[Start of Attachment]

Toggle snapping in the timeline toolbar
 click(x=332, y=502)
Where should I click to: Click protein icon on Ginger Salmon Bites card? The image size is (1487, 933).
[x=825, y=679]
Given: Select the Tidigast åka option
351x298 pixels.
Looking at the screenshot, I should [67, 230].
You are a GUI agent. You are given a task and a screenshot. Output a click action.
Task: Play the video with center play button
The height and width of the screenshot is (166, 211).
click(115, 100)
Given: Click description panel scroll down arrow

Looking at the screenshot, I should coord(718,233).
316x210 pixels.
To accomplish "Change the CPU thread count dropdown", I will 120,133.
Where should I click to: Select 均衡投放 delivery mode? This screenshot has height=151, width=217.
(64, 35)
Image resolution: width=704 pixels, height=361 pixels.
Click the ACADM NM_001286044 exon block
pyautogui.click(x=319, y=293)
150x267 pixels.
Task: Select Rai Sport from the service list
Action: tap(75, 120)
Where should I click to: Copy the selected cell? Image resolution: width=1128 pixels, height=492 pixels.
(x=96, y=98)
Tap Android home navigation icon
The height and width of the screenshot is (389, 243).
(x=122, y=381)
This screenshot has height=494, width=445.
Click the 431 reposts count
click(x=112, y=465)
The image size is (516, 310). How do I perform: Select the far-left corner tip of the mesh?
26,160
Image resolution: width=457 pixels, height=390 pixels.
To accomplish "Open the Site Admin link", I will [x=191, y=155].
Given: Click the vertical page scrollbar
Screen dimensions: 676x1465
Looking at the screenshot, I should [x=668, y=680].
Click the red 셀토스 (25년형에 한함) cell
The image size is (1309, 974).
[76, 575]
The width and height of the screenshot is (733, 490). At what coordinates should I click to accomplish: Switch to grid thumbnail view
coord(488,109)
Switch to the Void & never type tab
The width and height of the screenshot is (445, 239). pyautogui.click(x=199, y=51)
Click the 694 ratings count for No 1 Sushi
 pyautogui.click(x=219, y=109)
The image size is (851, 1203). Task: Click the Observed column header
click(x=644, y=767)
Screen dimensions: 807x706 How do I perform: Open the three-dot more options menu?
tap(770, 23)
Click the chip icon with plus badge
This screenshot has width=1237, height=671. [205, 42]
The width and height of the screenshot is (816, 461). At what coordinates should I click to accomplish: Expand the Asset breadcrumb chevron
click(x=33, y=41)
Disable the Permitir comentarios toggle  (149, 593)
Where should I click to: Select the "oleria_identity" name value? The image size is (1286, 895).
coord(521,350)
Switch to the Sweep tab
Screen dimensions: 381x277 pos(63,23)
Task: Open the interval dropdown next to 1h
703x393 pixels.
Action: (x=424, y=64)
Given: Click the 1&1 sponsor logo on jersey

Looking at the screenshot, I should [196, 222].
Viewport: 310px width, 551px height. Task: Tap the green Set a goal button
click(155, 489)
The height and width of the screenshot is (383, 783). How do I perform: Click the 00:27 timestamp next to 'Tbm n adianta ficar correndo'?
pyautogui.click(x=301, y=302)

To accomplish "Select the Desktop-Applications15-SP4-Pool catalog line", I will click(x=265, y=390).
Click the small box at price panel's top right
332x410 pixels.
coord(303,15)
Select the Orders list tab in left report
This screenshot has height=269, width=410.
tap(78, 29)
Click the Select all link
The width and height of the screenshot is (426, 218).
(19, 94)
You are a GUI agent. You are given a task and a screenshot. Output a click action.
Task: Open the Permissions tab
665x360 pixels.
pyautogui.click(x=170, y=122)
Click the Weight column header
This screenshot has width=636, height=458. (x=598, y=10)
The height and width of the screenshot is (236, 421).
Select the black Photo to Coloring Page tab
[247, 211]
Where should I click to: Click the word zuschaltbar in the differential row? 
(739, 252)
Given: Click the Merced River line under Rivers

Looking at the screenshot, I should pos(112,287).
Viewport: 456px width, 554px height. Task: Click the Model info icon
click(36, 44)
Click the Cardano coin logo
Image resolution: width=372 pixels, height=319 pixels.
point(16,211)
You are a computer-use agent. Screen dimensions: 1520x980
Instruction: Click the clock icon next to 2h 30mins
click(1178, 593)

[End of Attachment]

What this task involves » Extract each entry in full and write it down exactly.

Exercise answer »
Toggle snapping in the timeline toolbar
 click(x=332, y=502)
Where should I click to: Click protein icon on Ginger Salmon Bites card? The image size is (1487, 933).
[x=825, y=679]
Given: Select the Tidigast åka option
351x298 pixels.
Looking at the screenshot, I should [67, 230].
You are a GUI agent. You are given a task and a screenshot. Output a click action.
Task: Play the video with center play button
The height and width of the screenshot is (166, 211).
click(115, 100)
Given: Click description panel scroll down arrow

Looking at the screenshot, I should coord(718,233).
316x210 pixels.
To accomplish "Change the CPU thread count dropdown", I will 120,133.
Where should I click to: Select 均衡投放 delivery mode? This screenshot has height=151, width=217.
(64, 35)
Image resolution: width=704 pixels, height=361 pixels.
Click the ACADM NM_001286044 exon block
pyautogui.click(x=319, y=293)
150x267 pixels.
Task: Select Rai Sport from the service list
Action: tap(75, 120)
Where should I click to: Copy the selected cell? Image resolution: width=1128 pixels, height=492 pixels.
(x=96, y=98)
Tap Android home navigation icon
The height and width of the screenshot is (389, 243).
(x=122, y=381)
This screenshot has height=494, width=445.
Click the 431 reposts count
click(x=112, y=465)
The image size is (516, 310). How do I perform: Select the far-left corner tip of the mesh?
26,160
Image resolution: width=457 pixels, height=390 pixels.
To accomplish "Open the Site Admin link", I will [x=191, y=155].
Given: Click the vertical page scrollbar
Screen dimensions: 676x1465
Looking at the screenshot, I should [x=668, y=680].
Click the red 셀토스 (25년형에 한함) cell
The image size is (1309, 974).
[76, 575]
The width and height of the screenshot is (733, 490). At what coordinates should I click to accomplish: Switch to grid thumbnail view
coord(488,109)
Switch to the Void & never type tab
The width and height of the screenshot is (445, 239). pyautogui.click(x=199, y=51)
Click the 694 ratings count for No 1 Sushi
 pyautogui.click(x=219, y=109)
The image size is (851, 1203). Task: Click the Observed column header
click(x=644, y=767)
Screen dimensions: 807x706 How do I perform: Open the three-dot more options menu?
tap(770, 23)
Click the chip icon with plus badge
This screenshot has width=1237, height=671. [205, 42]
The width and height of the screenshot is (816, 461). At what coordinates should I click to accomplish: Expand the Asset breadcrumb chevron
click(x=33, y=41)
Disable the Permitir comentarios toggle  (149, 593)
Where should I click to: Select the "oleria_identity" name value? The image size is (1286, 895).
coord(521,350)
Switch to the Sweep tab
Screen dimensions: 381x277 pos(63,23)
Task: Open the interval dropdown next to 1h
703x393 pixels.
Action: (x=424, y=64)
Given: Click the 1&1 sponsor logo on jersey

Looking at the screenshot, I should [196, 222].
Viewport: 310px width, 551px height. Task: Tap the green Set a goal button
click(155, 489)
The height and width of the screenshot is (383, 783). How do I perform: Click the 00:27 timestamp next to 'Tbm n adianta ficar correndo'?
pyautogui.click(x=301, y=302)

To accomplish "Select the Desktop-Applications15-SP4-Pool catalog line", I will click(x=265, y=390).
Click the small box at price panel's top right
332x410 pixels.
coord(303,15)
Select the Orders list tab in left report
This screenshot has height=269, width=410.
tap(78, 29)
Click the Select all link
The width and height of the screenshot is (426, 218).
(19, 94)
You are a GUI agent. You are given a task and a screenshot. Output a click action.
Task: Open the Permissions tab
665x360 pixels.
pyautogui.click(x=170, y=122)
Click the Weight column header
This screenshot has width=636, height=458. (x=598, y=10)
The height and width of the screenshot is (236, 421).
Select the black Photo to Coloring Page tab
[247, 211]
Where should I click to: Click the word zuschaltbar in the differential row? 
(739, 252)
Given: Click the Merced River line under Rivers

Looking at the screenshot, I should pos(112,287).
Viewport: 456px width, 554px height. Task: Click the Model info icon
click(36, 44)
Click the Cardano coin logo
Image resolution: width=372 pixels, height=319 pixels.
point(16,211)
You are a computer-use agent. Screen dimensions: 1520x980
Instruction: Click the clock icon next to 2h 30mins
click(1178, 593)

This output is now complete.